Researchers at Kaiser Permanente California conducted a study of 25,768 of their HIV-positive patients and matched them by gender, medical center and year to 257,600 of the health organization’s HIV-negative patients. The study period covered 1996 to 2011. Findings were presented at the 2016 Conference on Retroviruses and Opportunistic Infections (CROI) in Boston.

The researchers determined deaths of study participants through 2011 from electronic health records, California death certificates, and Social Security Administration data. They produced estimates of life expectancy past age 20.

A total of 2,229 HIV-positive people died during the study, as did 4,970 HIV-negative individuals, for respective mortality rates of 1,827 and 326 per 100,000 person-years. (In other words, a respective 1.827 percent and 0.326 percent of the HIV-positive and HIV-negative individuals died each year.)

For the 1996 to 2006 period, life expectancy at age 20 among the HIV-positive and HIV-negative individuals was an average of 36 and 62.3 additional years, respectively, for a gap of 26.3 years.

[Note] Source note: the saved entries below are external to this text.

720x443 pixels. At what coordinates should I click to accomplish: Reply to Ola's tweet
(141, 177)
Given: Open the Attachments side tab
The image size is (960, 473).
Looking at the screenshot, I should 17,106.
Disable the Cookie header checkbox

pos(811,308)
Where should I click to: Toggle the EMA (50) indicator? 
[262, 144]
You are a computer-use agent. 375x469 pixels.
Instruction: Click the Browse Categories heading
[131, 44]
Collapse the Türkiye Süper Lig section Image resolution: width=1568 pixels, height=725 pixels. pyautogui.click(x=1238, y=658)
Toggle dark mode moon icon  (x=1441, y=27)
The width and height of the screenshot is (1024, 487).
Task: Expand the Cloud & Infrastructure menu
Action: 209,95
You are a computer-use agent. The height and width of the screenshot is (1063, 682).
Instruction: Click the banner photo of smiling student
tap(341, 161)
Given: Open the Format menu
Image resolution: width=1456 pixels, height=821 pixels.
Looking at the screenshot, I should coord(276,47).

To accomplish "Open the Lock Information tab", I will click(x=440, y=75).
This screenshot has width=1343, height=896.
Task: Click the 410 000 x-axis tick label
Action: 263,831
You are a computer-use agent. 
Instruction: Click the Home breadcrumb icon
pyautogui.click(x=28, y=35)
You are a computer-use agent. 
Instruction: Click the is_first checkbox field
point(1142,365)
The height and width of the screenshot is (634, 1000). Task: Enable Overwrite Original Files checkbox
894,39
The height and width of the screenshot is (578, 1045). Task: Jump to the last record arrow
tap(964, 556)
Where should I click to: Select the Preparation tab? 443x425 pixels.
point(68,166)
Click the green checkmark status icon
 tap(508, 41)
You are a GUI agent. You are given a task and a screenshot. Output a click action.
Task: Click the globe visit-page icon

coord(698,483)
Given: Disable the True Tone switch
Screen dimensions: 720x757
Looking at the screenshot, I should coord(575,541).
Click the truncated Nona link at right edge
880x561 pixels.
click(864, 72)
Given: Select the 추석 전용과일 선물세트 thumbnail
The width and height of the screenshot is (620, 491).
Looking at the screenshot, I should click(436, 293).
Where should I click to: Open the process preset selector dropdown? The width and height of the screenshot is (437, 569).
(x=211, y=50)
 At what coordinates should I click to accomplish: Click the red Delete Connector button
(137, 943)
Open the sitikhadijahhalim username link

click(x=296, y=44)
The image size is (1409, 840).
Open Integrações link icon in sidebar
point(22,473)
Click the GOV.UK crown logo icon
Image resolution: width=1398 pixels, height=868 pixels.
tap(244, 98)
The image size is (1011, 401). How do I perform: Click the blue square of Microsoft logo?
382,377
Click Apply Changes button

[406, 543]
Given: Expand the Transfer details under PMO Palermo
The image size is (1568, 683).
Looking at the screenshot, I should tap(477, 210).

For the 2007 to 2011 period, the life expectancy for the HIV-positive individuals increased to 48.5 additional years, shrinking the gap to 13.8 years. The lowest life expectancies among the HIV-positive individuals during the second period were among blacks (45.2 additional years) and those with a history of injection drug use (42.6 additional years).

Looking also at the 2007 to 2011 period, the researchers found that those HIV-positive people with at least 500 CD4 cells had a life expectancy of 53.8 additional years, for a gap of 8.5 years. And among the individuals with such a high CD4 count, those who were not coinfected with hep B or C had a life expectancy of 54.7 additional years, with a 6.8-year gap; those who did not abuse drugs or alcohol had a 56.2 additional-year life expectancy, with a 6.4-year gap; and non-smokers had a 55.3 additional-year life expectancy, with a 5.8-year gap.